### WORK TO COMPLETE
Sort through the entries below and pull out lines containing the word "computer".

### PROVIDED INFORMATION
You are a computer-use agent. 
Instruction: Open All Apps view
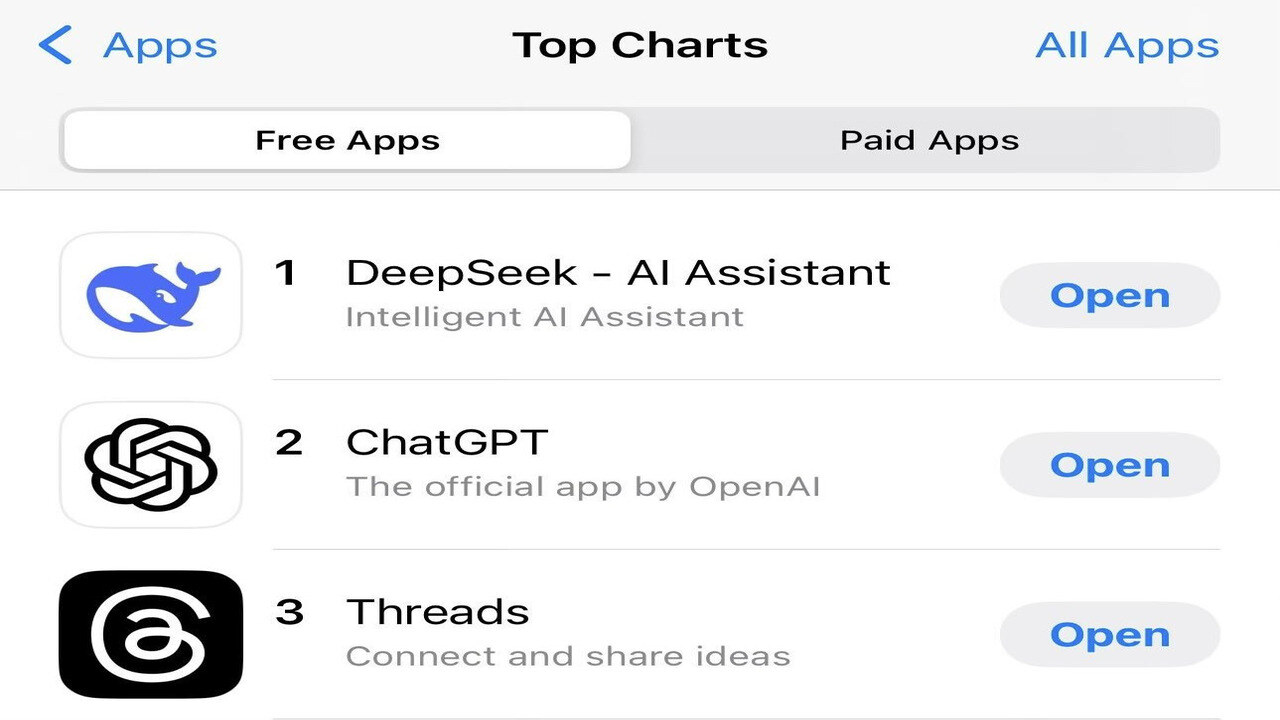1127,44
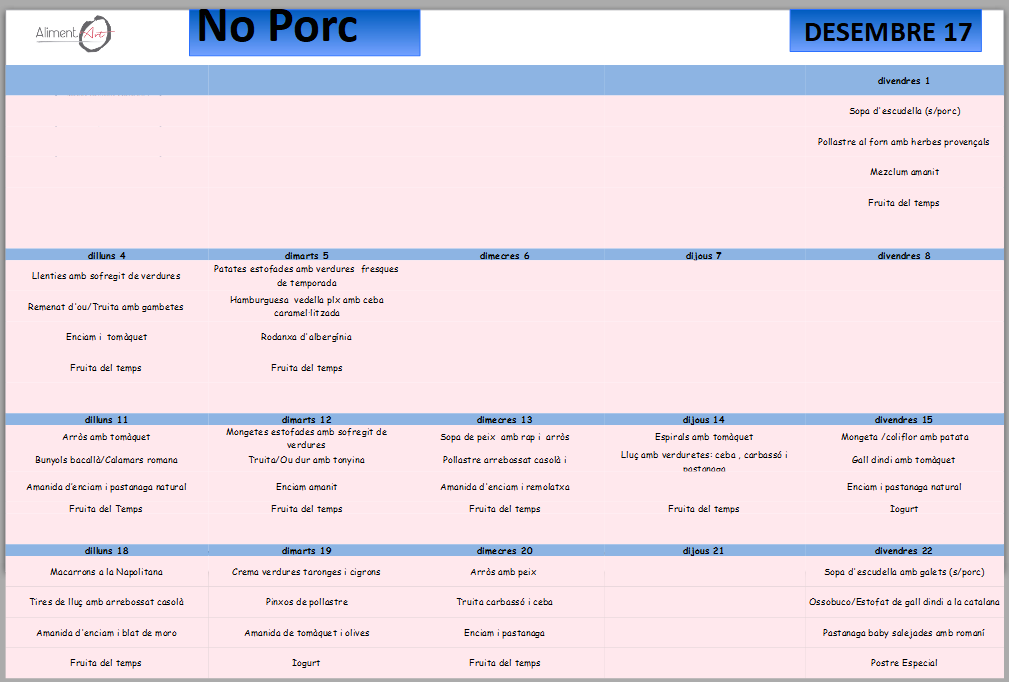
==
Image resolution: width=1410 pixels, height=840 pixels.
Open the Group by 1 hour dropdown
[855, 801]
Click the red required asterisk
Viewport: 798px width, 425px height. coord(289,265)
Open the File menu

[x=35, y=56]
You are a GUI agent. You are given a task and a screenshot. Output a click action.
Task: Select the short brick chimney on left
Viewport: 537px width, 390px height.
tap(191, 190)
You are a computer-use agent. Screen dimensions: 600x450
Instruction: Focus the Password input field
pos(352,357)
---
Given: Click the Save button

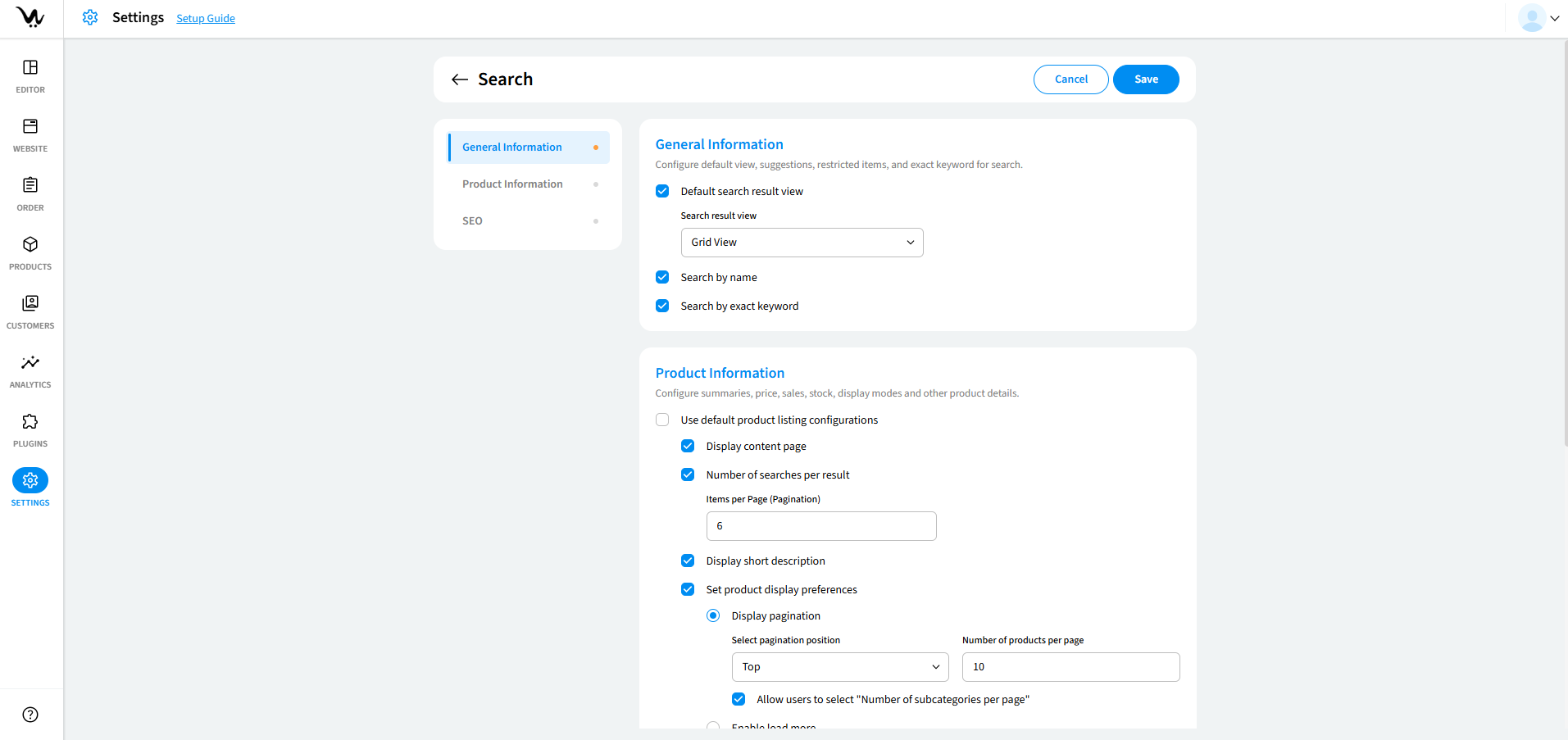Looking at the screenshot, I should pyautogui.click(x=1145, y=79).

### EXERCISE RESULT
You are a computer-use agent. 
You are a computer-use agent. Screen dimensions: 600x450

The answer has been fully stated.